Aişe r.a şöyle dedi: Rasulullah Sallallahu Aleyhi Vesellem’in abdesti için ibrik ve misvak hazırlanırdı. Gece kalktığında tuvalet ihtiyacını giderir ve misvak kullanırdı. (Ebu Davud 56)
İbn Abbas'tan rivayet edildiğine göre, o şöyle demiştir:
Bir gece teyzem Meymûne'nin yanında kaldım. Nebi Sallallahu Aleyhi ve Sellem, bir müddet eşi ile konuştuktan sonra uyudu. Gecenin son üçte biri girince oturdu ve göğe baktı. Ardından: " Göklerin ve yerin yaratılışında, gece ile gündüzün birbiri ardınca gelip gidişinde selim akıl sahipleri için elbette ibretler vardır." (Âl-i İmrân 190) ayetini okudu. Sonra kalkıp dişlerini misvaklayarak abdest aldı. Ardından on bir rek’at namaz kıldı. Sonra Bilal ezan okudu. Peşi sıra Allah Rasulü Sallallahu Aleyhi ve Sellem iki rek’at namaz kıldı ve evinden mescide geçip insanlara sabah namazını kıldırdı. (Buhari 4569, Muslim 763)
Rasulullah Sallallahu Aleyhi Vesellem’in hayatı, bu sözden de anlaşılabileceği gibi tekdüze bir rutinden ibaret değildi; daha ziyade amaçlı bir metottan ve mübarek amellerden oluşuyordu. O rabbinin emrettiği gibi yaşardı: “Ey Muhammed! De ki: “Şüphesiz benim namazım da, diğer ibadetlerim de, yaşamam da, ölümüm de âlemlerin Rabbi Allah içindir.” (En’âm 162)
Onun metodu Allah’ın emri ve şeriatının yansıması ve açıklamasıydı. Sa’d b. Hişâm b. Amir, müminlerin annesi Aişe’ye şöyle sordu: “Ey müminlerin annesi, Rasulullah Sallallahu Aleyhi Vesellem’in ahlakından bana bahseder misin?”

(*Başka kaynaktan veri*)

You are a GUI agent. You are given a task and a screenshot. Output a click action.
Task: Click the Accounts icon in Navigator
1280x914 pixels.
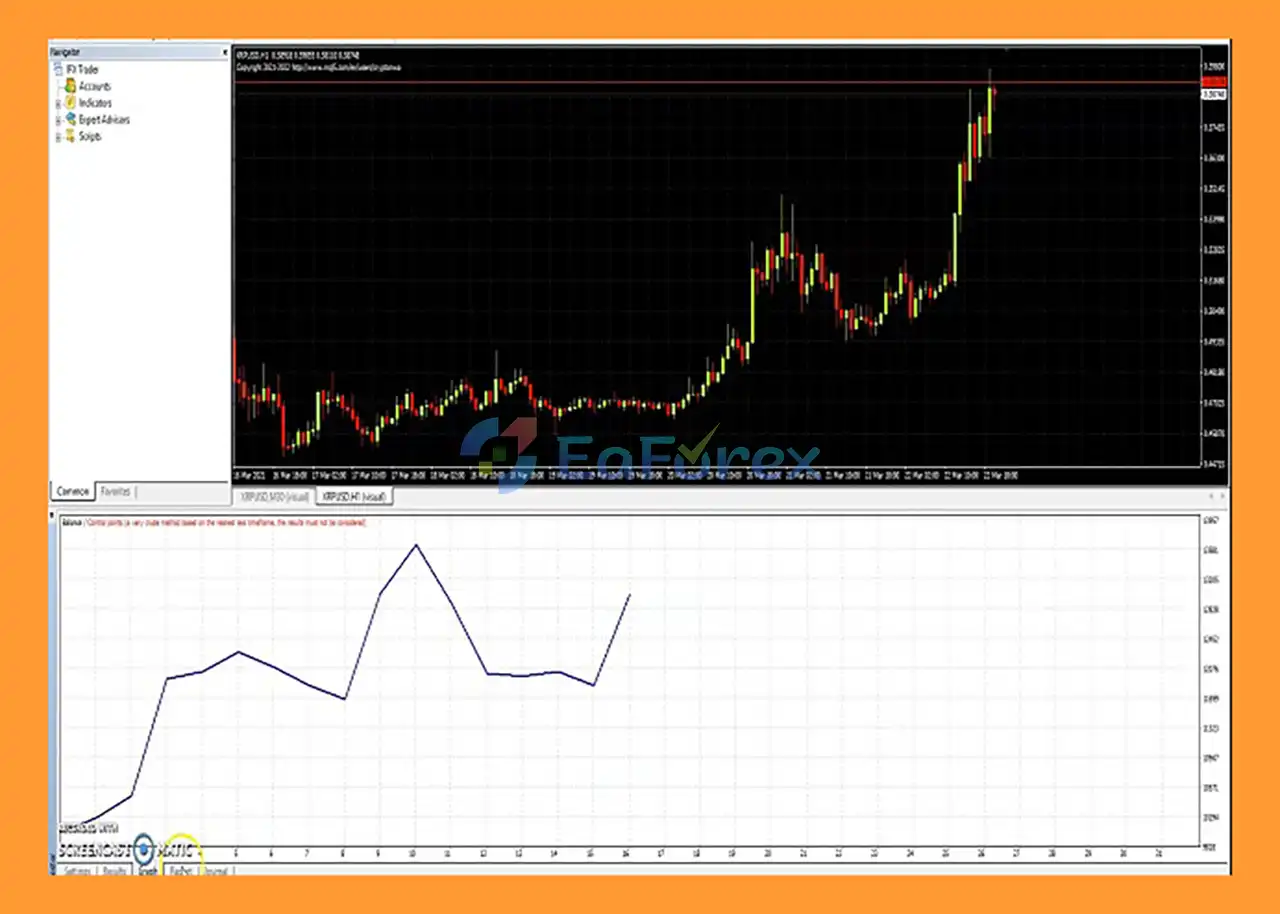pos(70,87)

Aişe: “Sen Kur’an’ı okumaz mısın?”
Sa’d: “Tabii ki okurum.”
Aişe: “Rasulullah Sallallahu Aleyhi Vesellem’in ahlakı Kur’an idi.”
Uyku metot ve adabını öğrenmek için (21216 ) nolu sorunun cevabına bakınız.
En iyisini Allah bilir.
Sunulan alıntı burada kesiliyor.